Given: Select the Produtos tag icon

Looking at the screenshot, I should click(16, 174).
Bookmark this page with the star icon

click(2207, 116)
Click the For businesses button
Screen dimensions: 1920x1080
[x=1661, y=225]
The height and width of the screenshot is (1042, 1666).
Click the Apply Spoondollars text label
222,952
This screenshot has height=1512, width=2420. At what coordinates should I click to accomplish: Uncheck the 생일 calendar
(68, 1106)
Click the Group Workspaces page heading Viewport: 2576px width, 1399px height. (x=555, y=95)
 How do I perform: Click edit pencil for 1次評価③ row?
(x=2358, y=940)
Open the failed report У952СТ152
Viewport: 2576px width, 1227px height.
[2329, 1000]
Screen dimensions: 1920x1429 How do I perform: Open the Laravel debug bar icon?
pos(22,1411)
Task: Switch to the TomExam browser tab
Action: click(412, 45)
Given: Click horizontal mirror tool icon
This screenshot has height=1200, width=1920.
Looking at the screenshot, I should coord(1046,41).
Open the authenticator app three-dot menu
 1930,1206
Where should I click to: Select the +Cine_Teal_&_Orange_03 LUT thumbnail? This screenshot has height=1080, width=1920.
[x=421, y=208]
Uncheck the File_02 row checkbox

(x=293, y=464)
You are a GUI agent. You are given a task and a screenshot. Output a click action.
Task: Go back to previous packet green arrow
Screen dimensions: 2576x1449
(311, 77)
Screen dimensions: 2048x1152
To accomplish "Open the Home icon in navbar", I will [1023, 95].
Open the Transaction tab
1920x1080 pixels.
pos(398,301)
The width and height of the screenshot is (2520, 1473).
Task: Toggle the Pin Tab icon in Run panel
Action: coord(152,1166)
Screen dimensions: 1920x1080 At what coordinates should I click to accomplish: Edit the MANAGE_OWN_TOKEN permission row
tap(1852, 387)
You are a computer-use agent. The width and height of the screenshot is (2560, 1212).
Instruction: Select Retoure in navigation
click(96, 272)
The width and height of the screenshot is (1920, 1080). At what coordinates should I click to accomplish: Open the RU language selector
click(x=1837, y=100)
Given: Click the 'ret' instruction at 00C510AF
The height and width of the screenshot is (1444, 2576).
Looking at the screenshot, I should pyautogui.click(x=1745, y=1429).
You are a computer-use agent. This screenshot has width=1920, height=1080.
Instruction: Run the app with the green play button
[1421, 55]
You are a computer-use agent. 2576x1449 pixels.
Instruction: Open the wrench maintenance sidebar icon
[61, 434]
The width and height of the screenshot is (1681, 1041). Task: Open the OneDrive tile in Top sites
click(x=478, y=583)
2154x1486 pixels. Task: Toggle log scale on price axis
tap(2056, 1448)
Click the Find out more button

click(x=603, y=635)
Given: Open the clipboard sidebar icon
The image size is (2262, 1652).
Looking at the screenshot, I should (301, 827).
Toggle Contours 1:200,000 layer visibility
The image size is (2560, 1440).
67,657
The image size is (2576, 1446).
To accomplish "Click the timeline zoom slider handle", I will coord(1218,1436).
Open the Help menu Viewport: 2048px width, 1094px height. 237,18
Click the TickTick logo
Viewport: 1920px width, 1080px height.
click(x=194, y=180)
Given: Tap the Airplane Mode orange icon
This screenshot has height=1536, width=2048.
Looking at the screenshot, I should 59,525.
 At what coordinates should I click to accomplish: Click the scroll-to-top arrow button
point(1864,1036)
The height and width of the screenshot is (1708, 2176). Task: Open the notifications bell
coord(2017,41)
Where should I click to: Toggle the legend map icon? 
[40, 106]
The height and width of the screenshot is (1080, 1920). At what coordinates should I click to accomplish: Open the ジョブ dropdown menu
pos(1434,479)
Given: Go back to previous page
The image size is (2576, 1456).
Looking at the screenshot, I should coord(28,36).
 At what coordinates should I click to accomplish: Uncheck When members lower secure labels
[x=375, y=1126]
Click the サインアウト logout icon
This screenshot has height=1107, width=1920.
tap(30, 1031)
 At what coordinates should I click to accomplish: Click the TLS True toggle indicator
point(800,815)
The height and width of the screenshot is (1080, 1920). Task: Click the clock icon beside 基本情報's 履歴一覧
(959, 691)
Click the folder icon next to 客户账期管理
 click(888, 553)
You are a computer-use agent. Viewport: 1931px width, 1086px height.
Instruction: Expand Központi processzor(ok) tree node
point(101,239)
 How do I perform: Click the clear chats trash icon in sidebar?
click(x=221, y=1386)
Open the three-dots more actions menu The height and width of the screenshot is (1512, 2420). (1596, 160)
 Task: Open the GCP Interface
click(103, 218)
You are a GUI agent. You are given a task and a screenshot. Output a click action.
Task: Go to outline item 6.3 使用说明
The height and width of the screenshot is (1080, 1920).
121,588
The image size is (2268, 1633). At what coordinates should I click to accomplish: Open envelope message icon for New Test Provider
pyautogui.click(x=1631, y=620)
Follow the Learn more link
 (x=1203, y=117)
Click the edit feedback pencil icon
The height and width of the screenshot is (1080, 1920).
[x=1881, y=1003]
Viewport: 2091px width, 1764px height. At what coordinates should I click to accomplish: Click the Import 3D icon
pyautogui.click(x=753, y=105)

**Exercise brief:**
In the data, how many lines include the string "computer"? Reply with only that number.

**Result for this task:**
4